#### [Textauszug]
----------

Europa/ Sprachencharta

Dr. Ekkehard Klug: Abwicklung des Bremer Niederdeutsch-Instituts schafft Spielräume

„Der Bericht zur Umsetzung der Europäischen Charta der Regional- und Minderheitensprachen bietet in jeder Legislaturperiode eine willkommene Gelegenheit, sich der besonderen Vielfalt Schleswig-Holsteins bewusst zu machen.

 

Wie in der Präambel der europäischen Charta der Regional- und Minderheitensprachen treffend beschrieben, trägt die Verwirklichung ihrer Vorgaben zur ‚Erhaltung und Entwicklung der Traditionen und des kulturellen Reichtums Europas‘ bei.

 

Schleswig-Holstein hat im Bereich der Förderung von Sprache und Kultur von nationalen Minderheiten früh Pionierarbeit geleistet und ein Bewusstsein für diese politischen Aufgaben etabliert. Dazu gehört insbesondere das Verständnis dafür, dass kulturelle und sprachliche Unterschiedlichkeit nicht ein Hemmnis darstellt, sondern vielmehr einen Gewinn für Gesellschaft und Politik bedeutet.

----------

#### [Aufgabe 1]
Welche Substantive enthält im Textauszug zur Sprachencharta der Satz, der mit „Dazu gehört insbesondere“ beginnt?
#### [Aufgabe 2]
Geben Sie aus dem Textauszug zur Sprachencharta alles von „Dr. Ekkehard Klug: Abwicklung“ bis hinunter zu „bewusst zu machen.“ wortgetreu wieder.
Maßgeblich ist allein der Textauszug.

#### [Angezeigte Daten]
----------

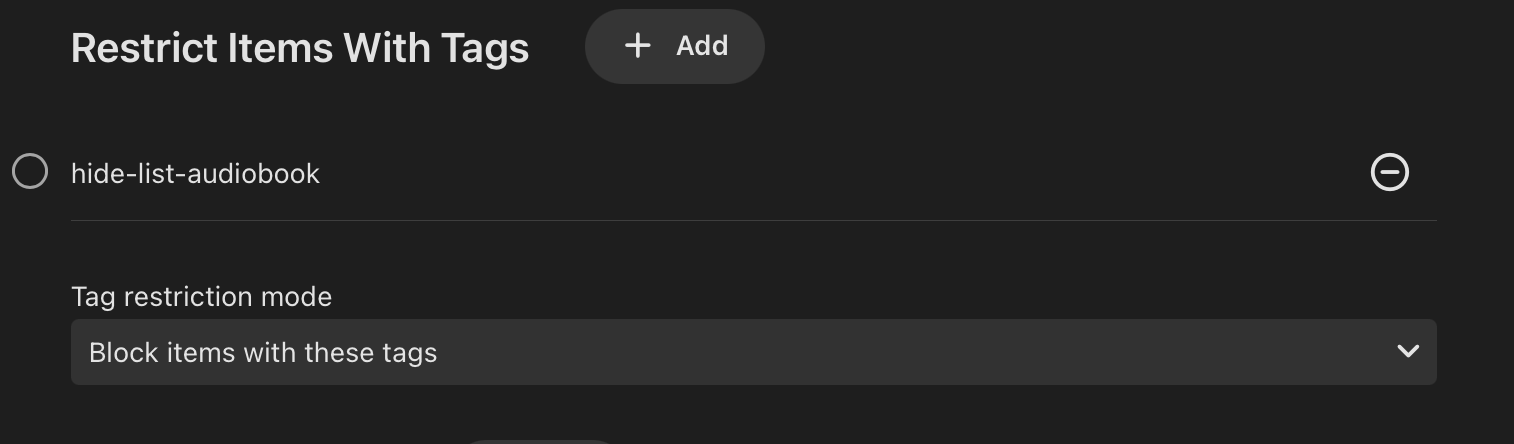Click the plus icon on the Add button
The width and height of the screenshot is (1514, 444).
tap(637, 46)
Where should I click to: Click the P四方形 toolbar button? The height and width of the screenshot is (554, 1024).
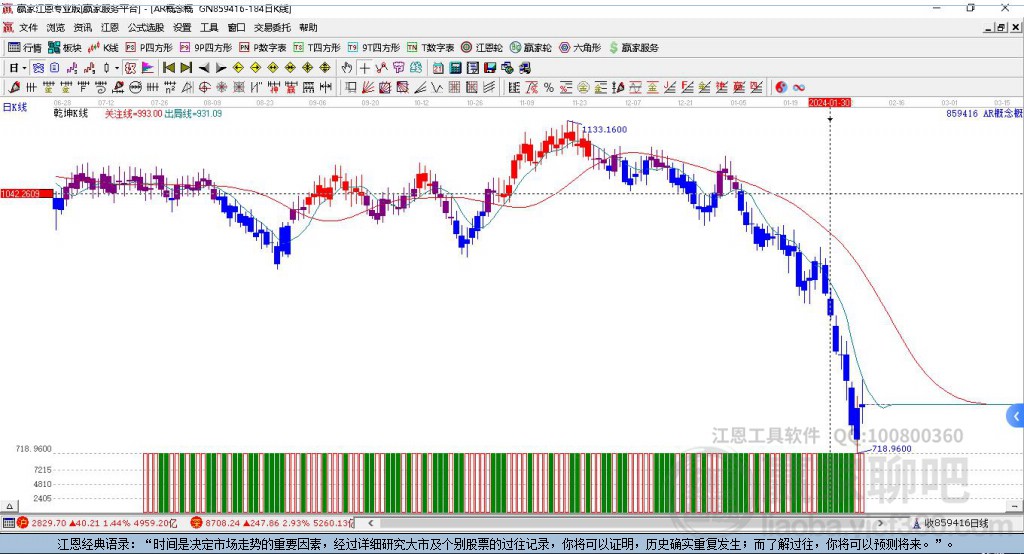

----------

#### [Richtige Antwort 1]
Verständnis, Unterschiedlichkeit, Hemmnis, Gewinn, Gesellschaft, Politik

#### [Richtige Antwort 2]
Dr. Ekkehard Klug: Abwicklung des Bremer Niederdeutsch-Instituts schafft Spielräume

„Der Bericht zur Umsetzung der Europäischen Charta der Regional- und Minderheitensprachen bietet in jeder Legislaturperiode eine willkommene Gelegenheit, sich der besonderen Vielfalt Schleswig-Holsteins bewusst zu machen.